(Item position records)
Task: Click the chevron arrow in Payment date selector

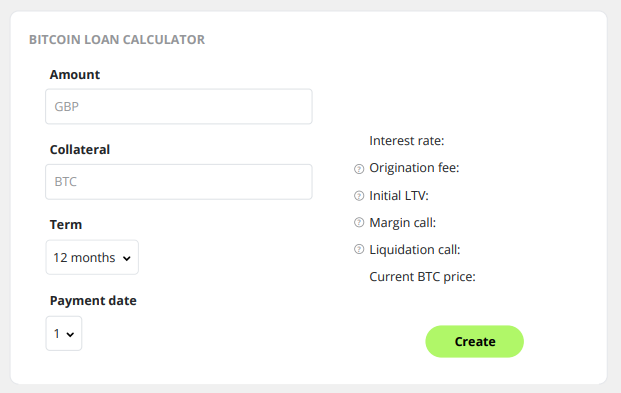Action: coord(70,335)
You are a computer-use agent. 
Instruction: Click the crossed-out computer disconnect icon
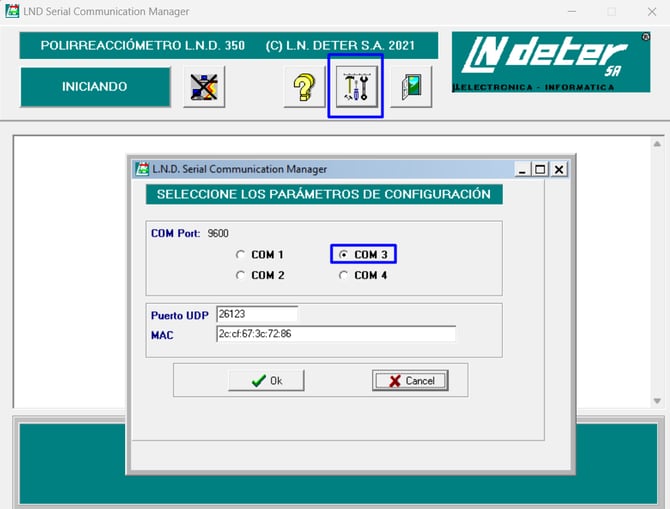pyautogui.click(x=204, y=87)
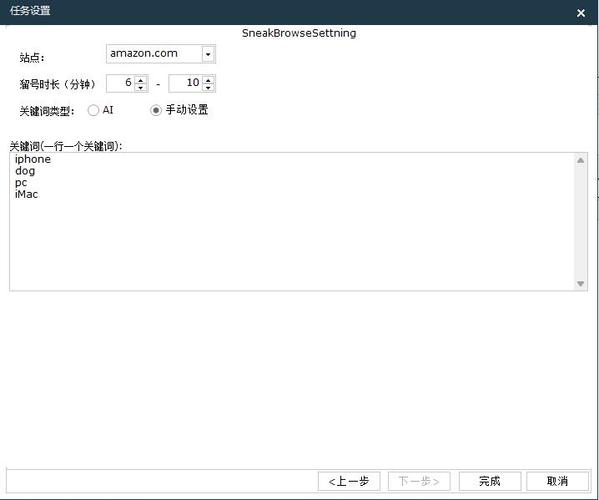This screenshot has width=599, height=500.
Task: Open the 站点 amazon.com dropdown arrow
Action: [208, 54]
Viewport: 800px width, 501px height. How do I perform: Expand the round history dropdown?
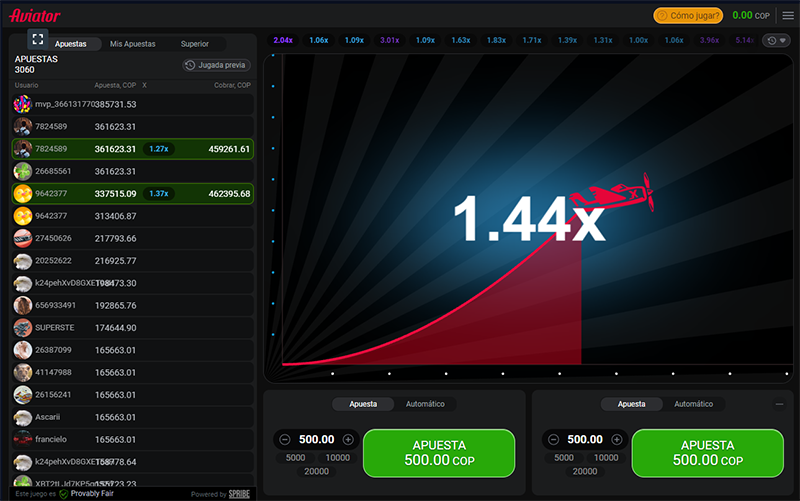pos(775,41)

__JOB__.
Copy out every line of the records above word for word, omitting the pictures.

__SOLUTION TO THIS PROBLEM__.
Task: Click the chevron arrow in Payment date selector

Action: coord(70,335)
You are a computer-use agent. 
Instruction: Click the crossed-out computer disconnect icon
pyautogui.click(x=204, y=87)
This screenshot has width=599, height=500.
Task: Open the 站点 amazon.com dropdown arrow
Action: [208, 54]
Viewport: 800px width, 501px height. How do I perform: Expand the round history dropdown?
pos(775,41)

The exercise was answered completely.